Treatment depends on how severe the dog's infection is as if it is too advanced he will need to be hospitalized and there may be three to four weeks of care required. If your dog cannot eat by himself a feeding tube will be given to him and intravenous fluids too so that he does not get dehydrated. He will be overly sensitive to light, touch and sound so limiting these for this time is important to not stress him or overwhelm him.

In most severe cases dogs are kept sedated for much of the time to stop the symptoms getting worse. To prevent or limit convulsions and muscle spasms drugs will be administered and this will also help him to remain lying for longer periods. Your dog would need soft bedding and during the day needs turning over at regular times to prevent the side effects from lying for so long such as ulcers or bed sores.

If breathing is a problem too a tube will be inserted into his trachea to help him breathe until he is able to do it on his own. Some dogs also require a hole to be made in the trachea to stop asphyxia. Dogs who cannot pass urine have a catheter put in and those who are constipated will be given an enema to relieve it. Part of his treatment will include drugs to prevent the toxin in his body binding further to nerve cells and antibiotics will be given either by injection or orally to control the infection. The wound too will likely be treated with a topical antibiotic.
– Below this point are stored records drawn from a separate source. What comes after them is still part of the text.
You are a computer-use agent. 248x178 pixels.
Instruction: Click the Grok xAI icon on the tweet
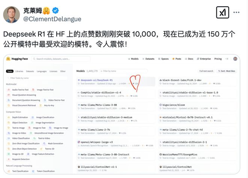[x=222, y=12]
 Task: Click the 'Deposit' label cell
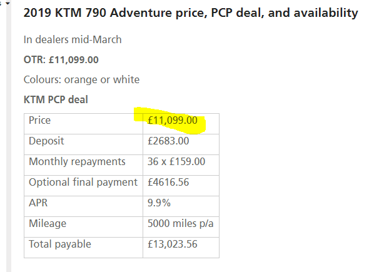83,144
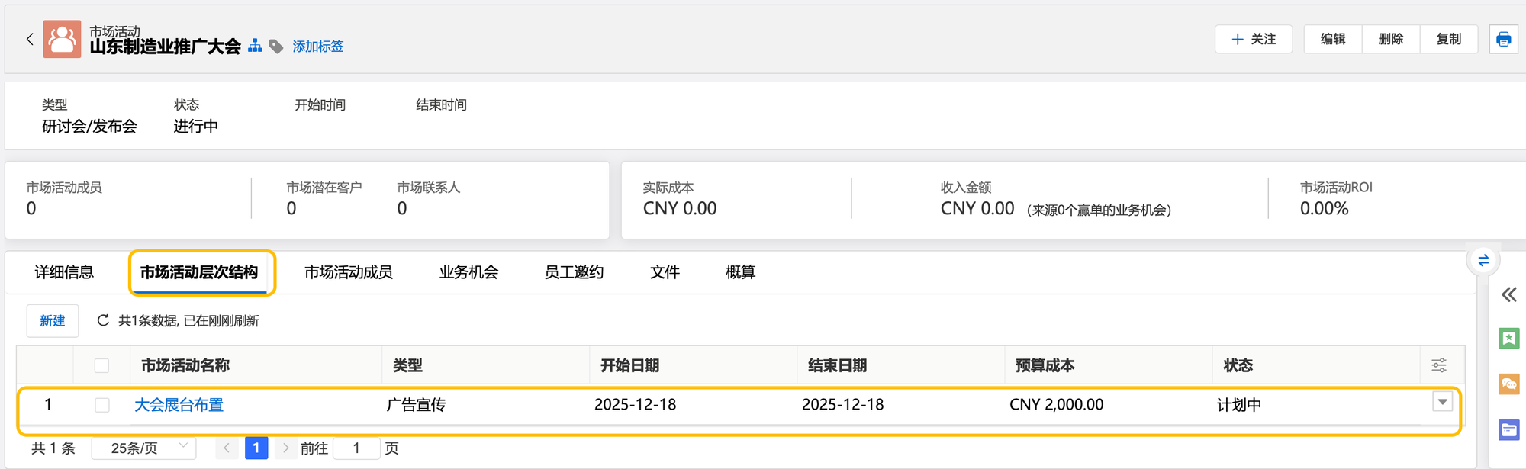The height and width of the screenshot is (469, 1526).
Task: Switch to the 市场活动成员 tab
Action: pyautogui.click(x=348, y=272)
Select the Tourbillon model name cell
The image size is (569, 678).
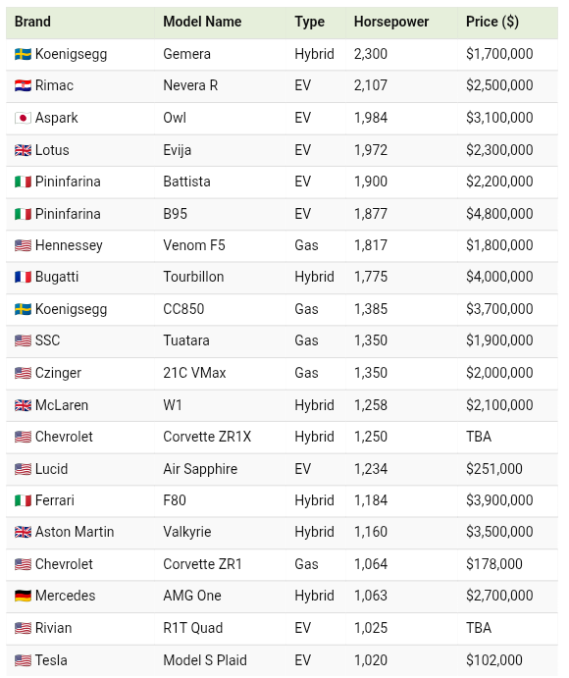pos(220,277)
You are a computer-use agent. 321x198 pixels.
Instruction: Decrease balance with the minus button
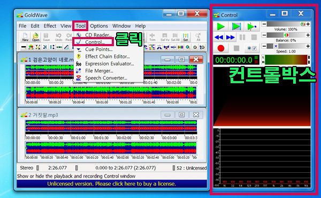264,35
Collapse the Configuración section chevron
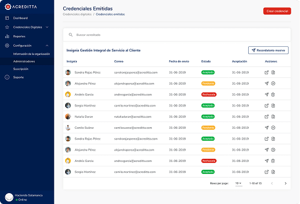 click(47, 46)
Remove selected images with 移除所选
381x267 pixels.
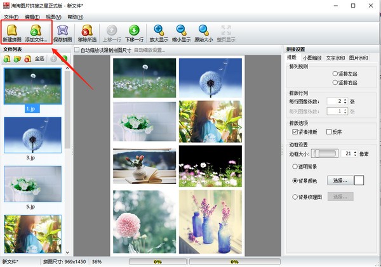[x=87, y=33]
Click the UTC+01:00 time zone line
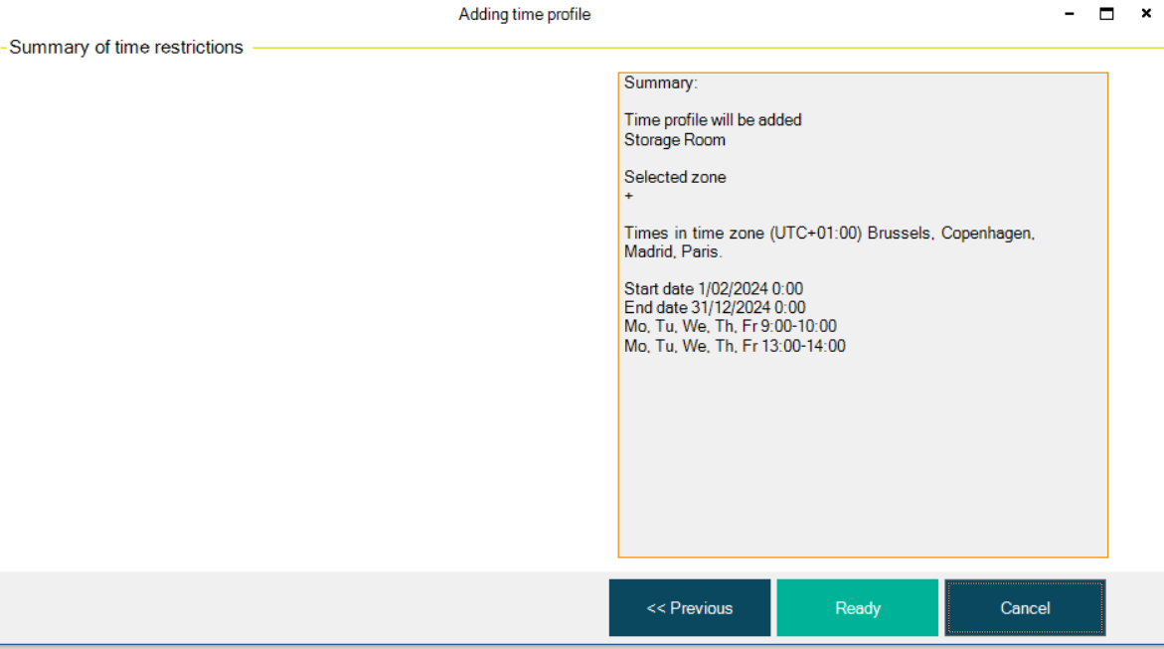Viewport: 1164px width, 649px height. [x=829, y=234]
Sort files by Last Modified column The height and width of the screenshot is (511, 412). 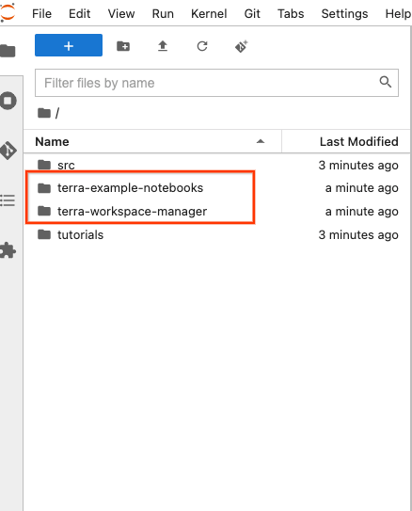coord(346,141)
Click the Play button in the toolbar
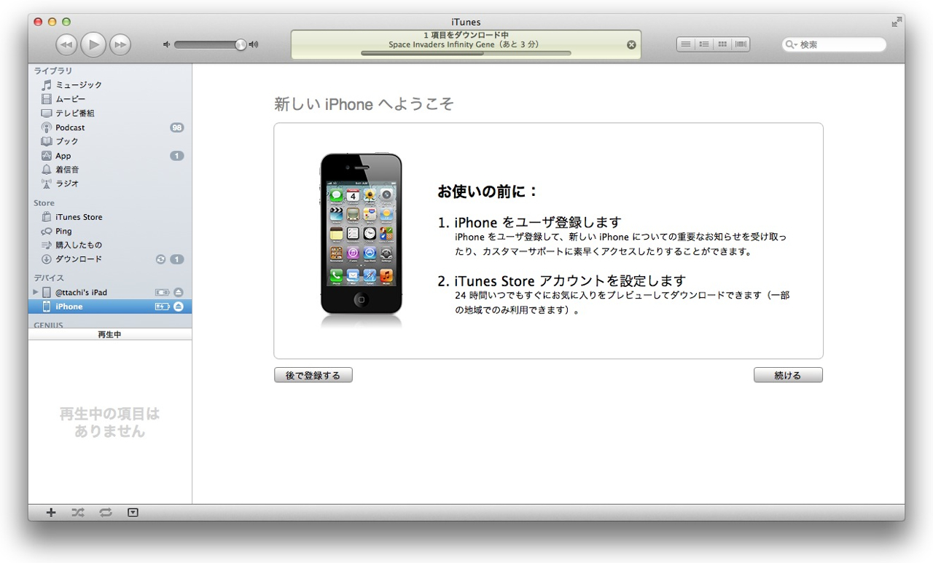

In some cases treatment can be carried out at home at some point. Your dog would need a sterile environment to recover in though and you will need to be ready to dedicate some time to his recovery and care. Discuss this with your vet.

Recovering at Home


When your dog has been treated at a clinic to the point where he can be released and cared for back home you can help him recover from the infection and its side effects. Make sure you are clear about your vets instruction on medications, tubes and so on. As well as regularly turning your dog every few hours you will need to keep the injury clear and observe it. If it changes in appearance or ulcers appear call your vet. Your dog will be feeling sore and part of the medications your vet gives you will probably be pain management too. Keep your dog away from the rest of the family, somewhere calm and quiet. When he needs a trip outside to urine or pass stools keep it short and slow.

You will need to return to the vet a few times with your dog to check on his recovery process. The more severe the disease was the harder recovery can be. For a full recovery be prepared for a long slow process as this takes a lot out of a dog.